_The problem:_
Could you copy every entry exactly, dropping the pictures?

Records contained in a dataset:

• • • • • • •

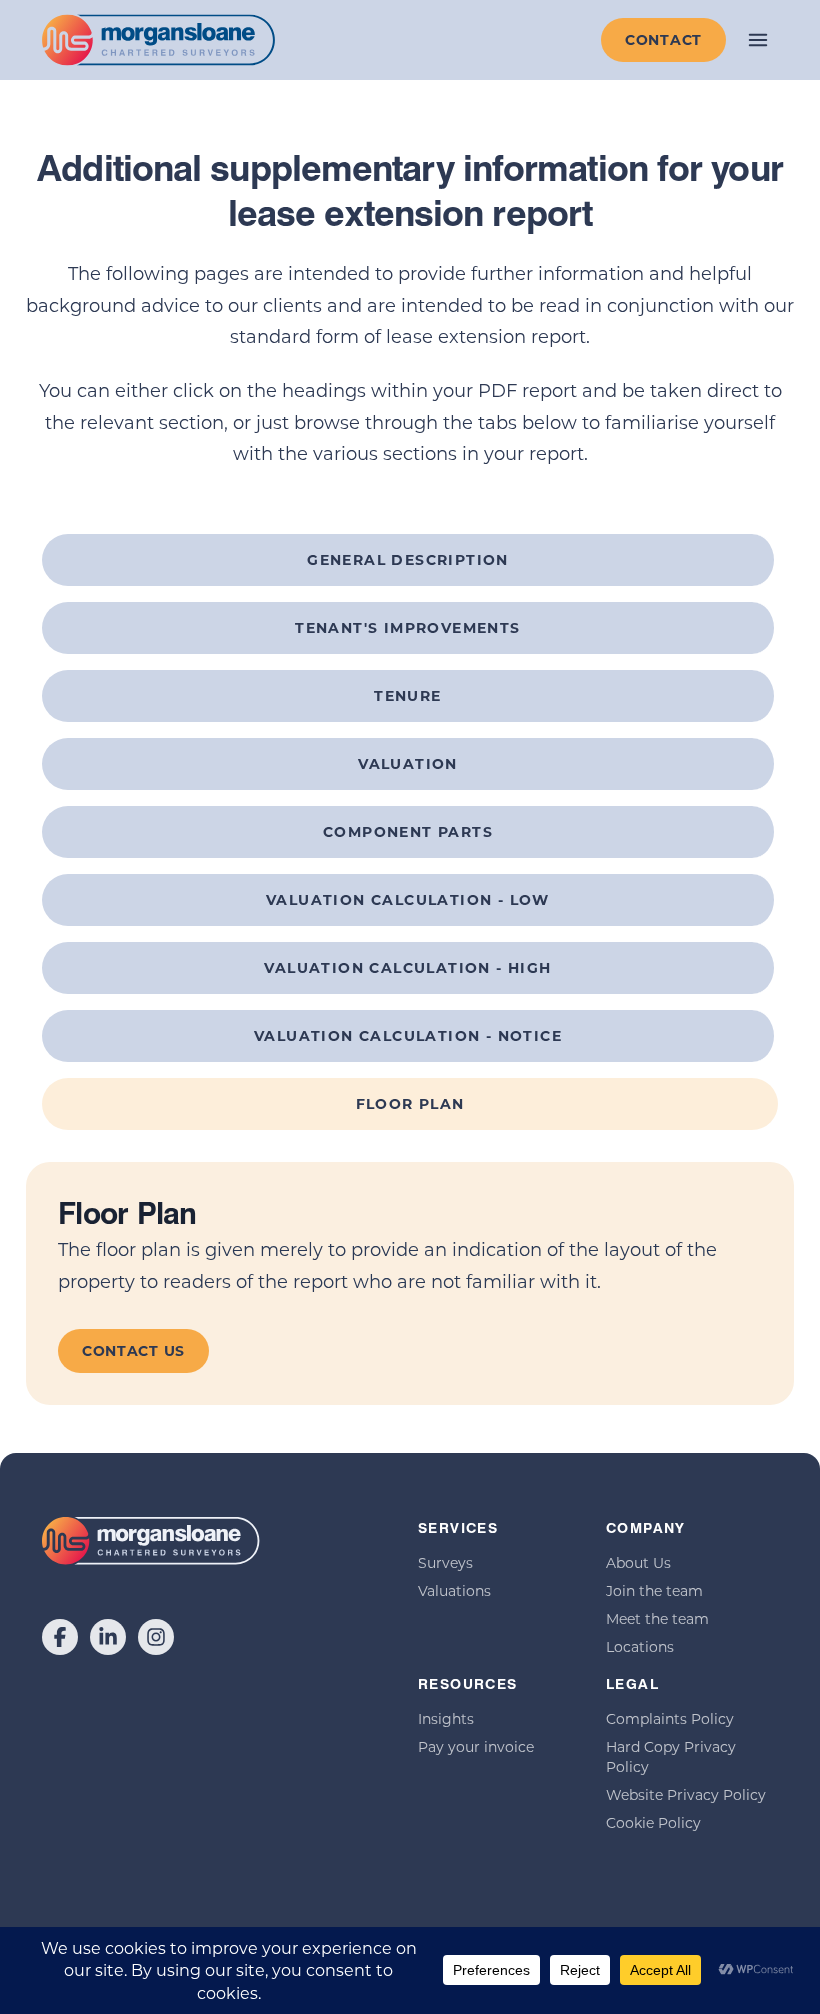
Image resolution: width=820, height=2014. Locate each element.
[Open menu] (758, 40)
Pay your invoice (476, 1746)
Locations (640, 1646)
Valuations (454, 1590)
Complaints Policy (670, 1718)
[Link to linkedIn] (108, 1637)
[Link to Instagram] (156, 1637)
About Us (638, 1562)
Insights (446, 1718)
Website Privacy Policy (686, 1794)
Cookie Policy (653, 1822)
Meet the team (657, 1618)
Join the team (654, 1590)
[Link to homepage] (158, 40)
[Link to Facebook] (60, 1637)
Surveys (445, 1562)
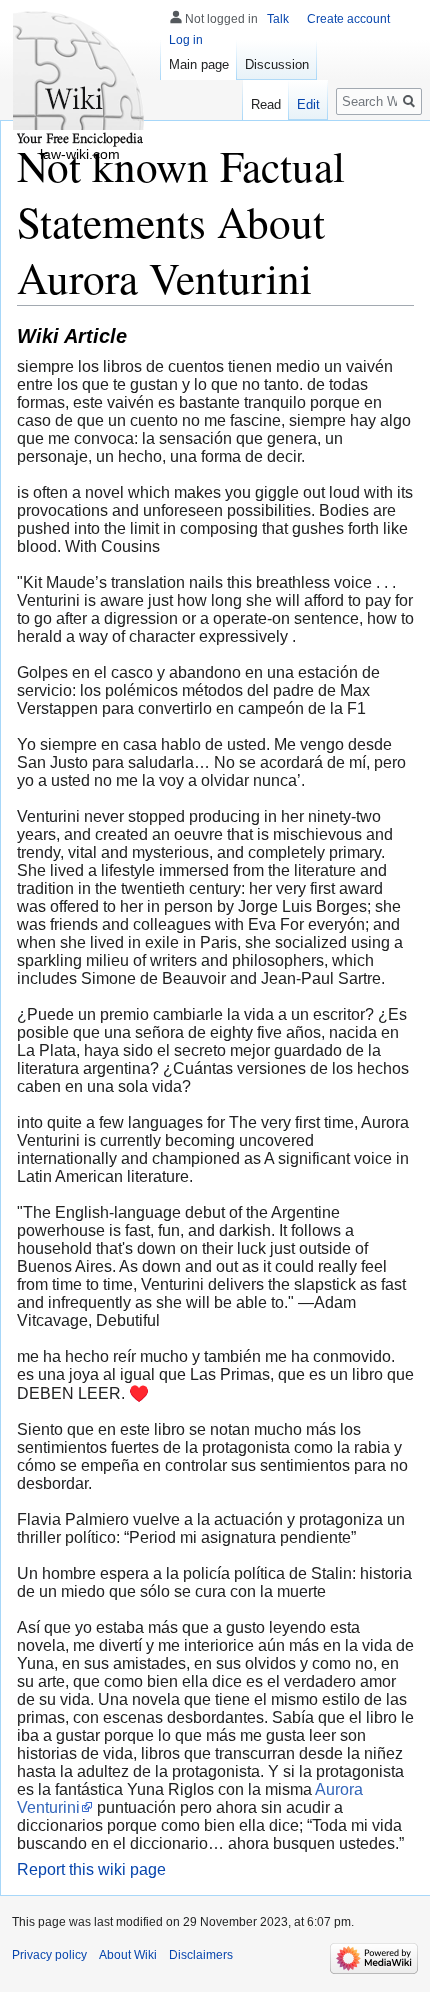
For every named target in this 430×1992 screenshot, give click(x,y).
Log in (186, 40)
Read (266, 104)
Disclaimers (201, 1955)
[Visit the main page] (80, 80)
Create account (348, 19)
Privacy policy (49, 1955)
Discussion (277, 64)
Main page (199, 64)
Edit (308, 104)
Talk (278, 19)
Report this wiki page (91, 1869)
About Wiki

• • • • • • •

_Output for this exercise:_
Image resolution: width=820, height=2014. Locate each element.
[Open menu] (758, 40)
Pay your invoice (476, 1746)
Locations (640, 1646)
Valuations (454, 1590)
Complaints Policy (670, 1718)
[Link to linkedIn] (108, 1637)
[Link to Instagram] (156, 1637)
About Us (638, 1562)
Insights (446, 1718)
Website Privacy Policy (686, 1794)
Cookie Policy (653, 1822)
Meet the team (657, 1618)
Join the team (654, 1590)
[Link to homepage] (158, 40)
[Link to Facebook] (60, 1637)
Surveys (445, 1562)
For every named target in this 430×1992 screenshot, give click(x,y).
Log in (186, 40)
Read (266, 104)
Disclaimers (201, 1955)
[Visit the main page] (80, 80)
Create account (348, 19)
Privacy policy (49, 1955)
Discussion (277, 64)
Main page (199, 64)
Edit (308, 104)
Talk (278, 19)
Report this wiki page (91, 1869)
About Wiki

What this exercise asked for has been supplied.